[Word and element location data]
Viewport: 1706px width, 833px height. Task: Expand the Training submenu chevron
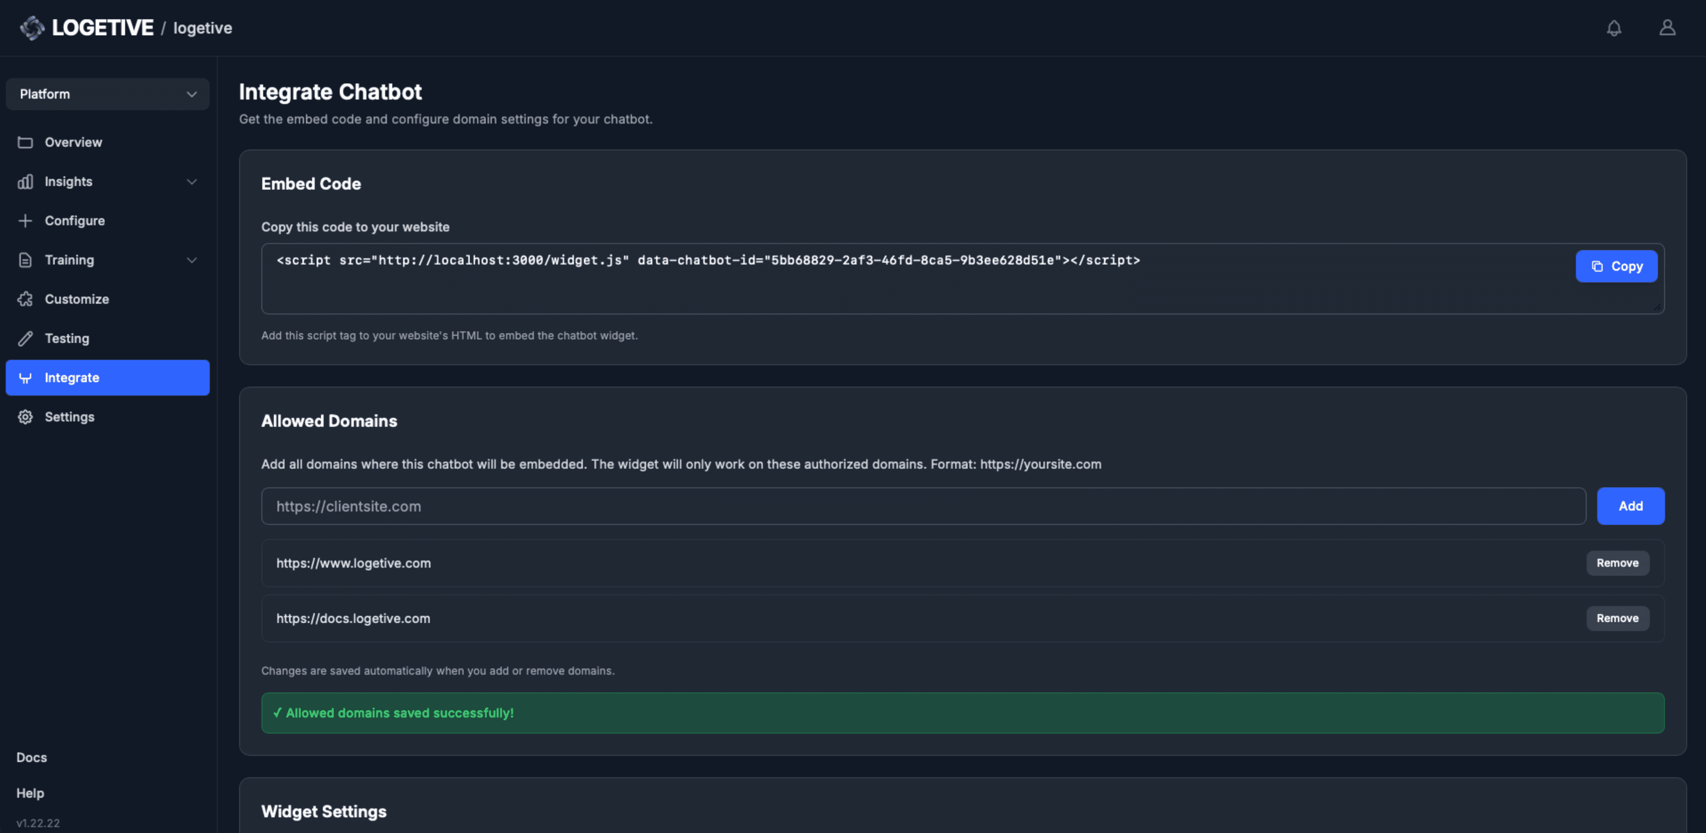click(191, 260)
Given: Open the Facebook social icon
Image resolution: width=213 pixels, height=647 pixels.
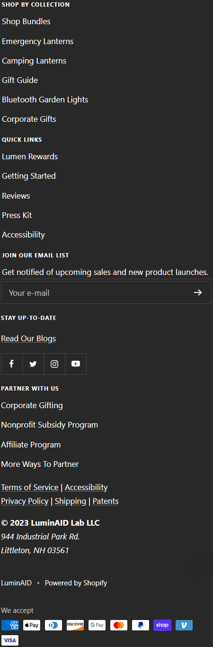Looking at the screenshot, I should click(12, 364).
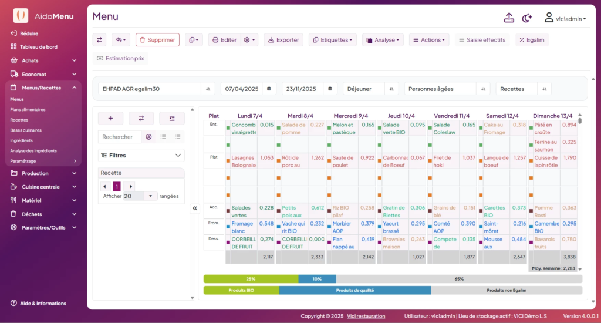Open the calendar picker next to 23/11/2025
The height and width of the screenshot is (323, 601).
pos(330,89)
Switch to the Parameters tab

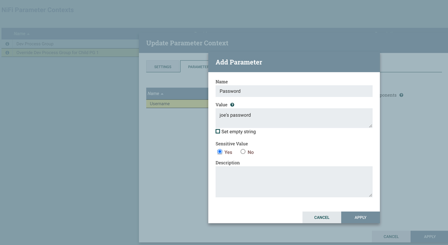pyautogui.click(x=195, y=67)
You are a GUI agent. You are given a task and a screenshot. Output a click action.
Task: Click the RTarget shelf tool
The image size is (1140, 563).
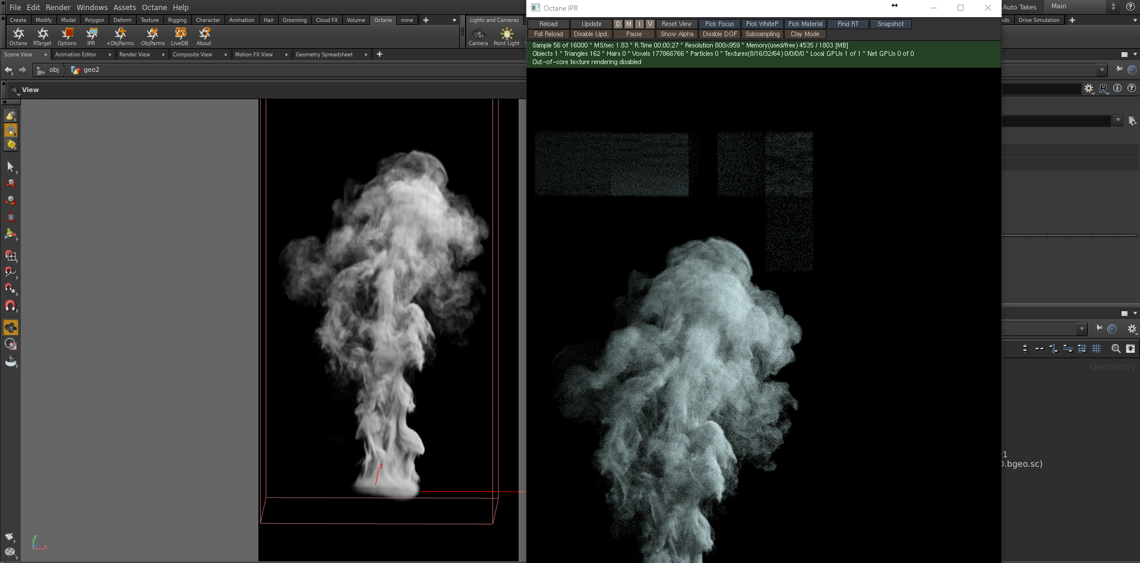(x=42, y=36)
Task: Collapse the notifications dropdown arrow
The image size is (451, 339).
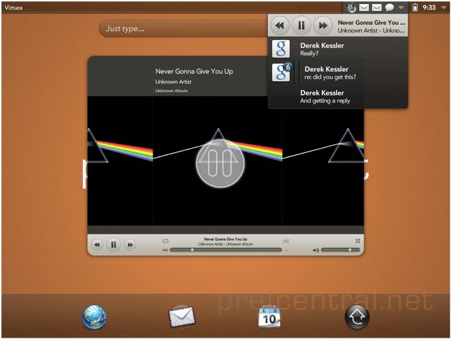Action: (401, 8)
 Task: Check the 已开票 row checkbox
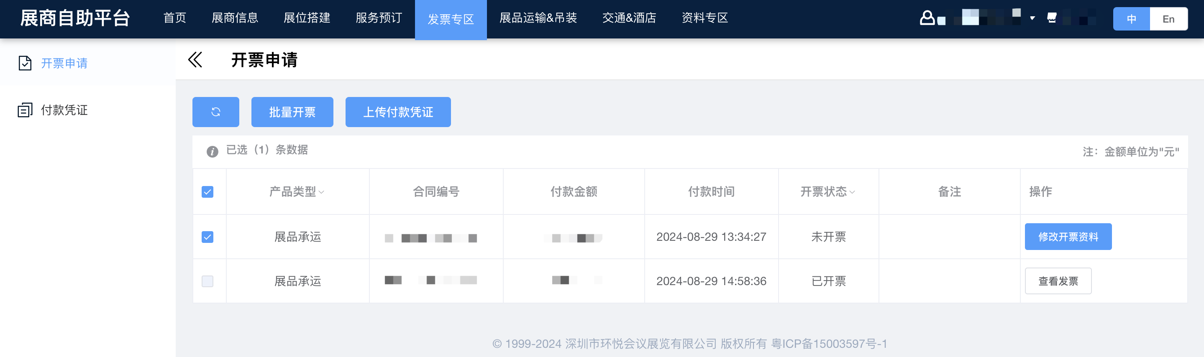(x=208, y=281)
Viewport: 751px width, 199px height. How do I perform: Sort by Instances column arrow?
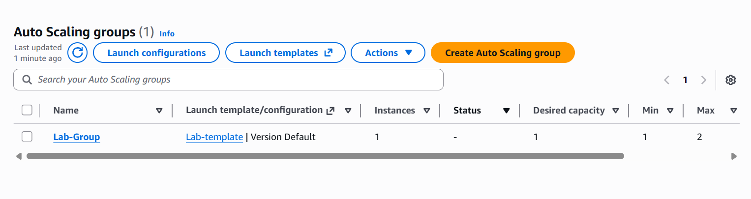tap(426, 111)
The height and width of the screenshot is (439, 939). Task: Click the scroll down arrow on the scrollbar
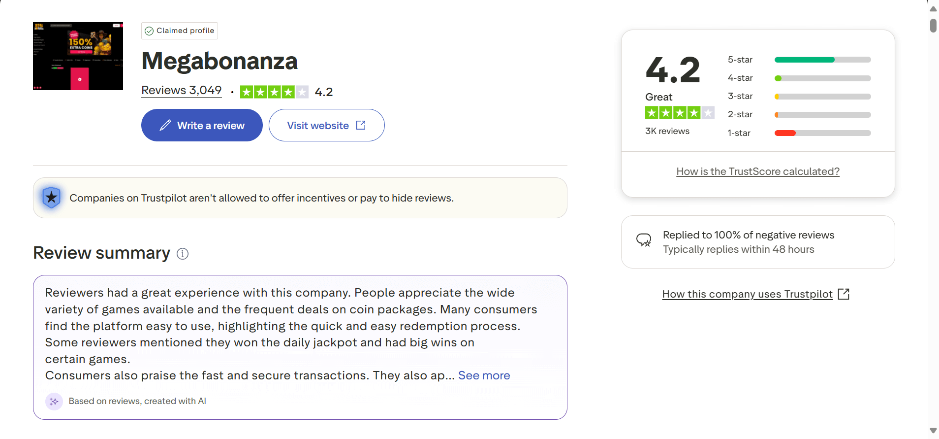coord(933,431)

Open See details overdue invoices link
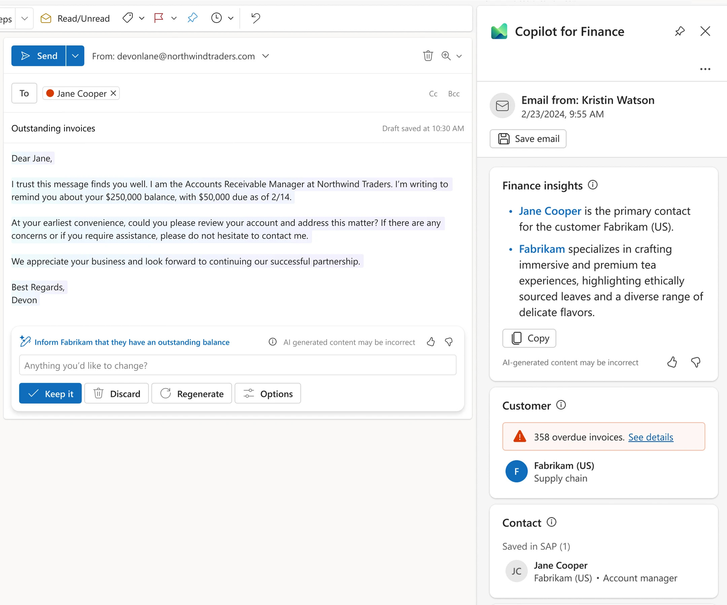[650, 437]
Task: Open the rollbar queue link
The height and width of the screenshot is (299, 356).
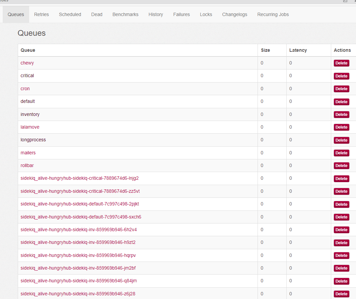Action: coord(27,165)
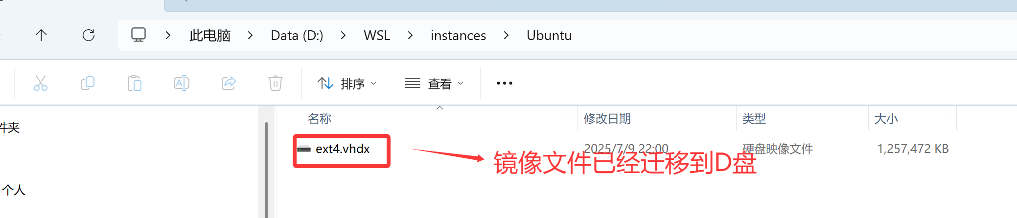
Task: Sort by the 修改日期 column header
Action: pyautogui.click(x=607, y=119)
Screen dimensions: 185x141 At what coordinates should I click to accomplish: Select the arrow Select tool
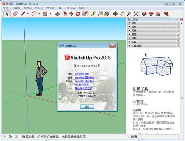click(x=7, y=14)
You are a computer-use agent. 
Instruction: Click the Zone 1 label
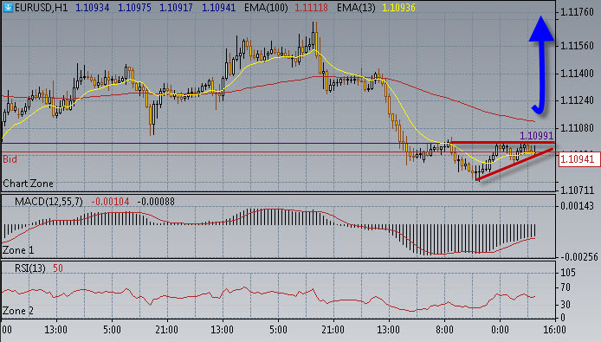[18, 250]
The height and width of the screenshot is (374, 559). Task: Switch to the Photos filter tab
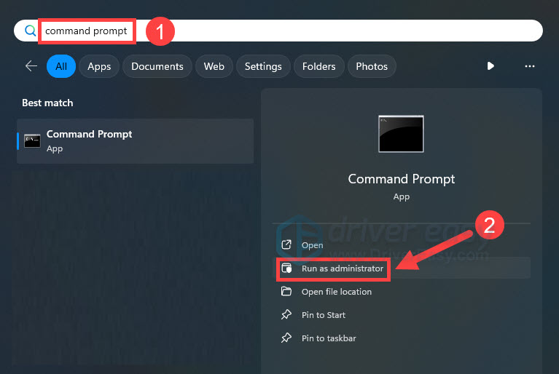pyautogui.click(x=372, y=66)
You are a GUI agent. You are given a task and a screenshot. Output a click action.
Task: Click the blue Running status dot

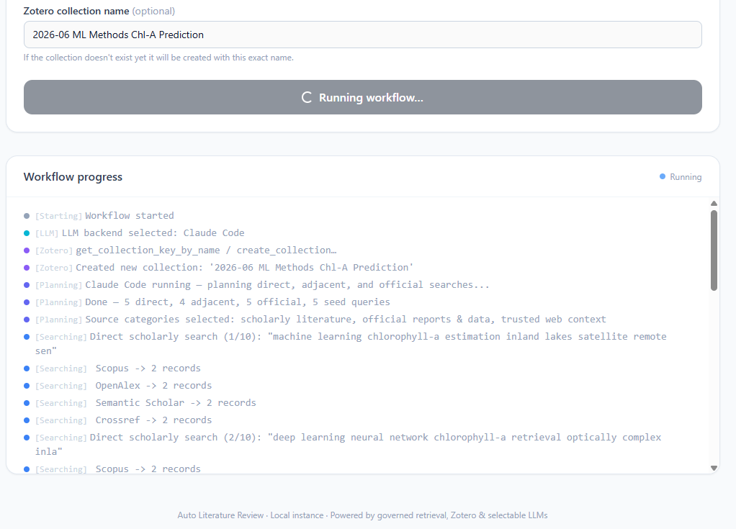pos(663,177)
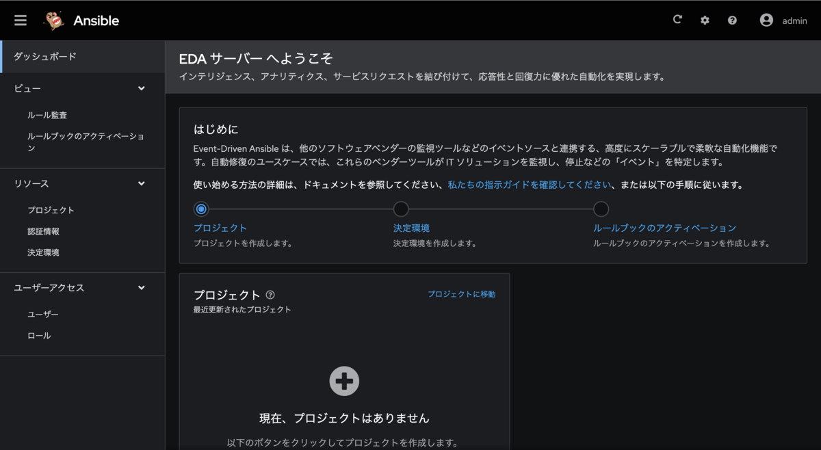Select the プロジェクト step circle in the guide
Image resolution: width=821 pixels, height=450 pixels.
coord(200,209)
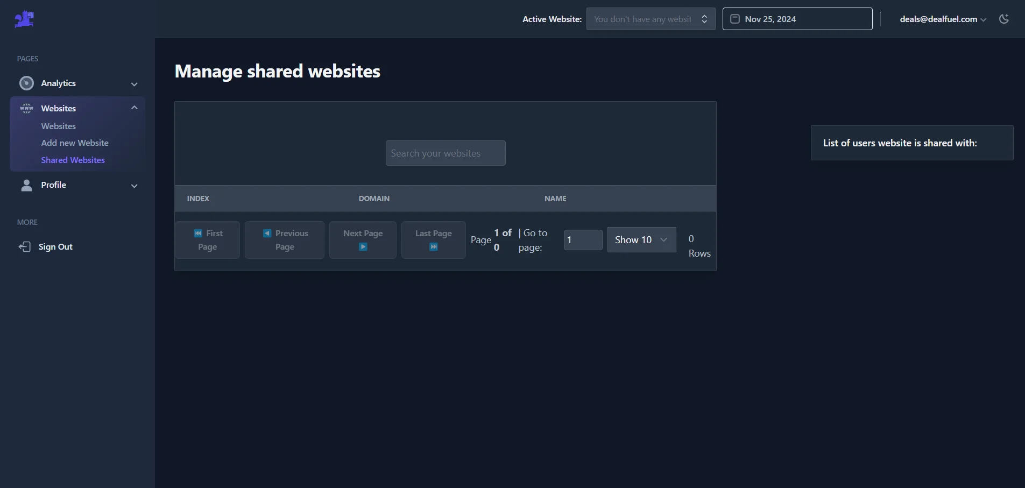The width and height of the screenshot is (1025, 488).
Task: Click the First Page skip-back icon
Action: 198,233
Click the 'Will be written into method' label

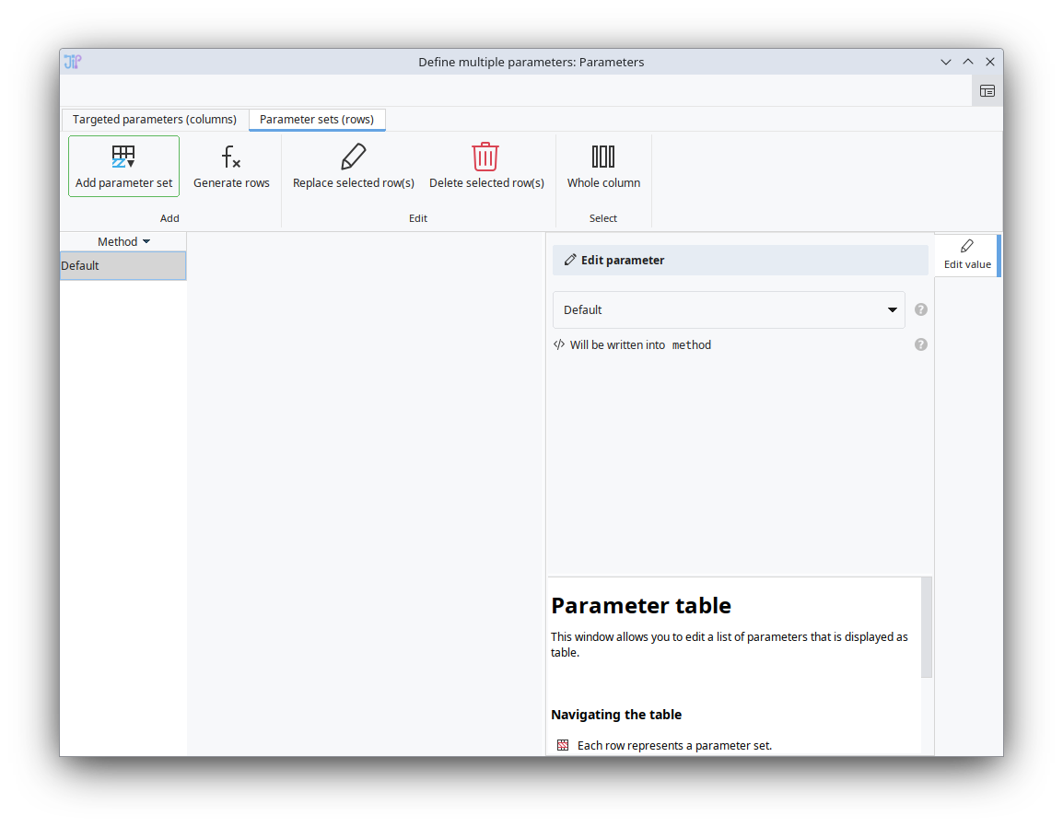pyautogui.click(x=640, y=345)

## Problem to solve
Could you output the items above again line for line, without any of the pictures?

## Expected output
Viewport: 1706px width, 833px height. Task: Expand the Training submenu chevron
click(191, 260)
Given: Open the Facebook social icon
Image resolution: width=213 pixels, height=647 pixels.
Looking at the screenshot, I should click(12, 364).
Open the calendar picker next to 23/11/2025
The height and width of the screenshot is (323, 601).
pos(330,89)
Switch to the Parameters tab

pyautogui.click(x=195, y=67)
You are a GUI agent. You are given a task and a screenshot. Output a click action.
Task: Click the RTarget shelf tool
The image size is (1140, 563).
(x=42, y=36)
Task: Collapse the notifications dropdown arrow
The image size is (451, 339).
Action: (401, 8)
 Task: Check the 已开票 row checkbox
(x=208, y=281)
Viewport: 751px width, 199px height. How do I perform: Sort by Instances column arrow?
tap(426, 111)
The height and width of the screenshot is (439, 939). Task: Click the scroll down arrow on the scrollbar
coord(933,431)

Open See details overdue invoices link
[650, 437]
Task: Open the rollbar queue link
The height and width of the screenshot is (299, 356).
Action: coord(27,165)
Task: Sort by the 修改日期 column header
Action: pyautogui.click(x=607, y=119)
Screen dimensions: 185x141 At what coordinates should I click to accomplish: Select the arrow Select tool
click(x=7, y=14)
You are a computer-use agent. 
Instruction: Click the Zone 1 label
[18, 250]
The height and width of the screenshot is (374, 559). Task: Switch to the Photos filter tab
pyautogui.click(x=372, y=66)
You are a GUI agent. You are given a task and a screenshot. Output a click action.
Task: Click the blue Running status dot

pos(663,177)
Select the プロジェクト step circle in the guide
Image resolution: width=821 pixels, height=450 pixels.
coord(200,209)
The width and height of the screenshot is (1025, 488).
Task: Click the First Page skip-back icon
Action: 198,233
Click the 'Will be written into method' label

pyautogui.click(x=640, y=345)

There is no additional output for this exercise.